+++ Data for this task +++
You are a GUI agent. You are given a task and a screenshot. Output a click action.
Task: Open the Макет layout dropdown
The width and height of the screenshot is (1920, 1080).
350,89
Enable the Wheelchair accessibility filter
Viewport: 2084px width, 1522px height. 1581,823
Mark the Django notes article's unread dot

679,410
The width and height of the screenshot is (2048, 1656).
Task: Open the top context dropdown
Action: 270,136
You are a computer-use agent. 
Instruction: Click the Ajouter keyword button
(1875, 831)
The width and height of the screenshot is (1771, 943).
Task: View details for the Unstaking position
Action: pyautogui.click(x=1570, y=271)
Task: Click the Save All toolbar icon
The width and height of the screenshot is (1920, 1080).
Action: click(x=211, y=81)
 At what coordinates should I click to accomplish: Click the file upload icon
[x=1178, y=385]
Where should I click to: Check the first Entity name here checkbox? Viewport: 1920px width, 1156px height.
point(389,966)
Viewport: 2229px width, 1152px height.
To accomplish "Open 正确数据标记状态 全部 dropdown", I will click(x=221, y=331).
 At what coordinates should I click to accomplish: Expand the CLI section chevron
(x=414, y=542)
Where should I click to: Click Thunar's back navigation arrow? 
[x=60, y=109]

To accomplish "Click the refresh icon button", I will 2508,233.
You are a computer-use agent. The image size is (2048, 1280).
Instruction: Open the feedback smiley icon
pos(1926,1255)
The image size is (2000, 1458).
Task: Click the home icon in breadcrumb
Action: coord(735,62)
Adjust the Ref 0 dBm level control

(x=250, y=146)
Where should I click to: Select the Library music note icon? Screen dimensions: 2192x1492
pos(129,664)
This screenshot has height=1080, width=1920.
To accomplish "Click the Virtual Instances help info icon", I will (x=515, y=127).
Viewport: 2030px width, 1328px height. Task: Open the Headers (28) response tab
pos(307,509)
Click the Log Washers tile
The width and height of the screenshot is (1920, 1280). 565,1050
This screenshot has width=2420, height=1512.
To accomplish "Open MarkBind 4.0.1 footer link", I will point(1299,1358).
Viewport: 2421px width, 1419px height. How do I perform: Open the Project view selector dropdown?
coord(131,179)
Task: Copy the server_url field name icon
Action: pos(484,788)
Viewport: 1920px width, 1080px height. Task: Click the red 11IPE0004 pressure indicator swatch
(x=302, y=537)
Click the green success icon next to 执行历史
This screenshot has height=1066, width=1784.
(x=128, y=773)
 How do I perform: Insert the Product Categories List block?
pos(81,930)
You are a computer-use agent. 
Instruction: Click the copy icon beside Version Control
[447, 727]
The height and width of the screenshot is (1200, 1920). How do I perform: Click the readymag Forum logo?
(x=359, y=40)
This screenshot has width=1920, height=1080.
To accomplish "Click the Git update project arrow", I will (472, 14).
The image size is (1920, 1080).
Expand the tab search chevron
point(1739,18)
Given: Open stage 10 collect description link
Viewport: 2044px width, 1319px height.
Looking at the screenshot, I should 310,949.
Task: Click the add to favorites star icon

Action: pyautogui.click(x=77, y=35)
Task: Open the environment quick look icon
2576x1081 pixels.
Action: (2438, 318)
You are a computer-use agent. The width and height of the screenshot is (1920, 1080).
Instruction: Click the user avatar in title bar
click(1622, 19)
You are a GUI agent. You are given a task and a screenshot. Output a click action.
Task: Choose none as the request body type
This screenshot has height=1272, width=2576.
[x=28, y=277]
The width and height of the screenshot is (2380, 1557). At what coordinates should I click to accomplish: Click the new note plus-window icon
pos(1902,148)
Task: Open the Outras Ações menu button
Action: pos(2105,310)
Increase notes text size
+++
### Exercise instructions:
Nothing but the lines from the line containing "Task: Choose none as the request body type" through the final line of the entries should appear in your answer, copied exactly.

### Solution to the exercise:
Task: Choose none as the request body type
This screenshot has height=1272, width=2576.
[x=28, y=277]
The width and height of the screenshot is (2380, 1557). At what coordinates should I click to accomplish: Click the new note plus-window icon
pos(1902,148)
Task: Open the Outras Ações menu button
Action: pos(2105,310)
Increase notes text size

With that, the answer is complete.